L’A69 sur la sellette : comment l’écologisme enterre l’intérêt général et la raison
De quoi parle-t-on ? À Toulouse, le tribunal administratif doit rendre ce 27 février sa décision sur le fond concernant le dossier de recours contre l’A69 prévue entre Toulouse et Castres, opposant des associations écologistes aux représentants de l’État et aux entreprises engagées dans le projet. Ceci, deux ans après le premier recours.

L’intérêt général miné par des exigences environnementales absolutistes
La question a pris une nouvelle tournure, alors que jusque-là rien ne s’opposait à la poursuite du chantier validé à tous les niveaux jusqu’au Conseil d’État, lorsque la rapporteuse publique, Mᵐᵉ Rousseau, magistrate indépendante, a demandé devant le tribunal, à la surprise générale, l'annulation de l'autorisation environnementale de ce chantier, en avançant l’argument qu’il y aurait absence ici de « raison impérative d'intérêt public majeur ». Autrement dit, l’arrêt des travaux. Un effet d’aubaine pour les militants écologistes farouchement opposés à ce projet (1).

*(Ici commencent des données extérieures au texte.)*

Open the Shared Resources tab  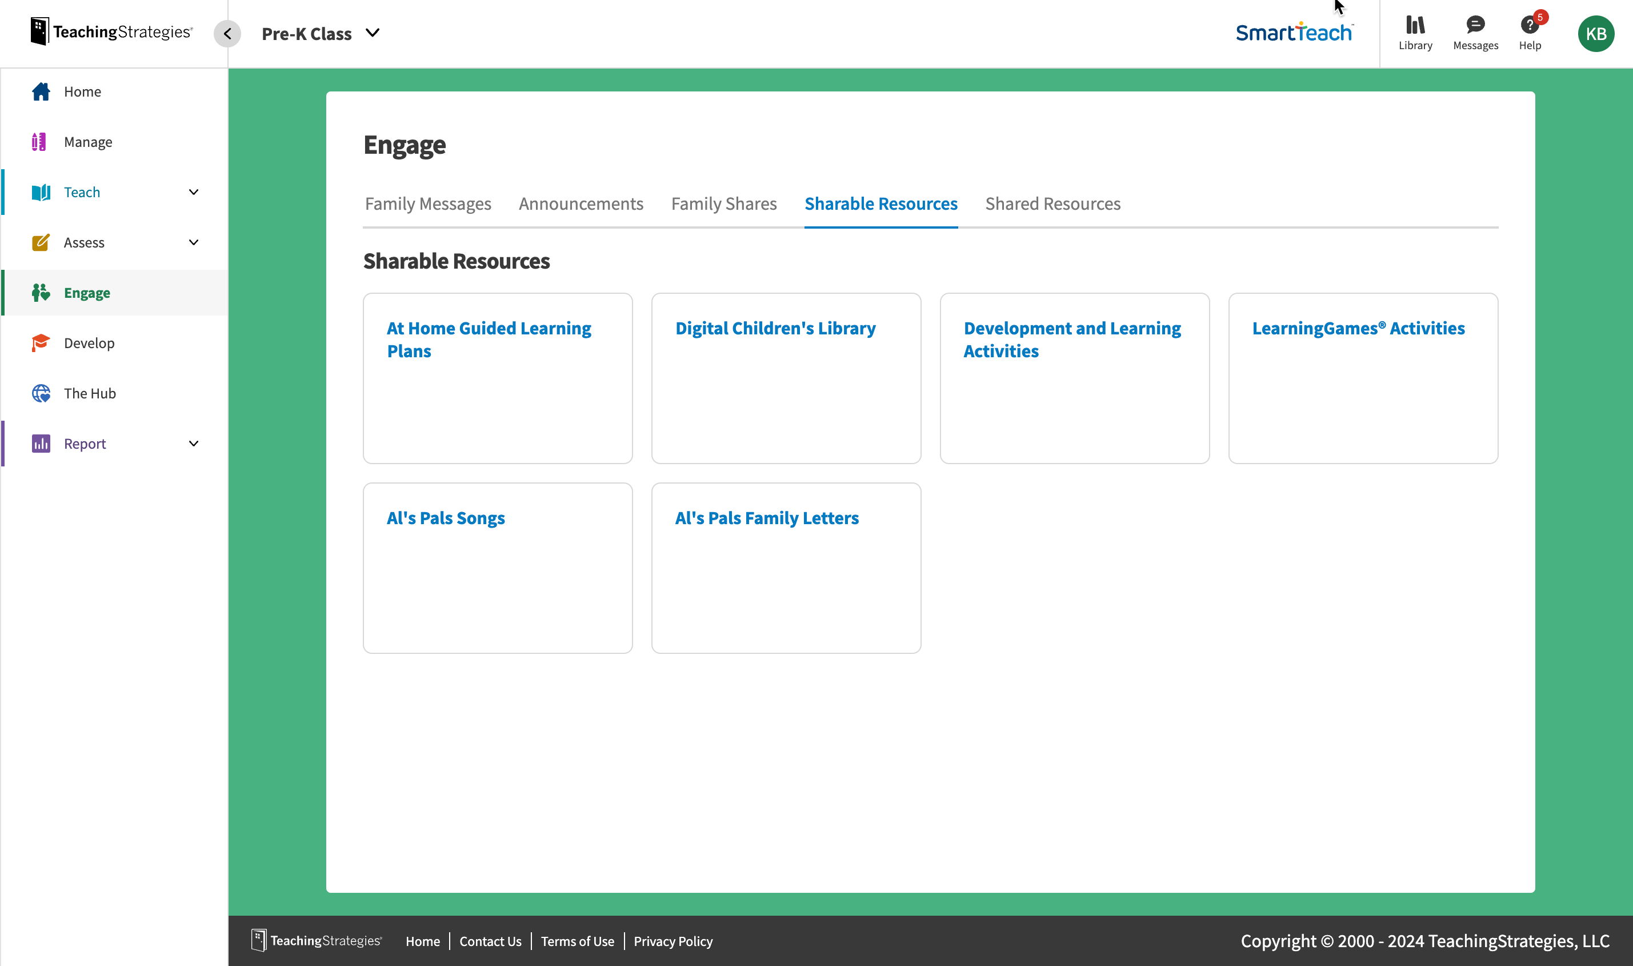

Oui, l’autoroute de 53 km entre Toulouse et Castres est « d’intérêt public », reconnait-on, mais la magistrate indépendante a insisté : celui-ci n’est ni « impératif », ni « majeur ». Cela implique donc, si on la suit, que le concessionnaire ne peut pas déroger à l’interdiction de porter atteinte aux espèces protégées sur le chantier. Ainsi, ne se justifierait plus l’aménagement de cette autoroute, jusque-là pourtant jugée cruciale pour les habitants, professionnels et entreprises de la région concernée et le développement du territoire.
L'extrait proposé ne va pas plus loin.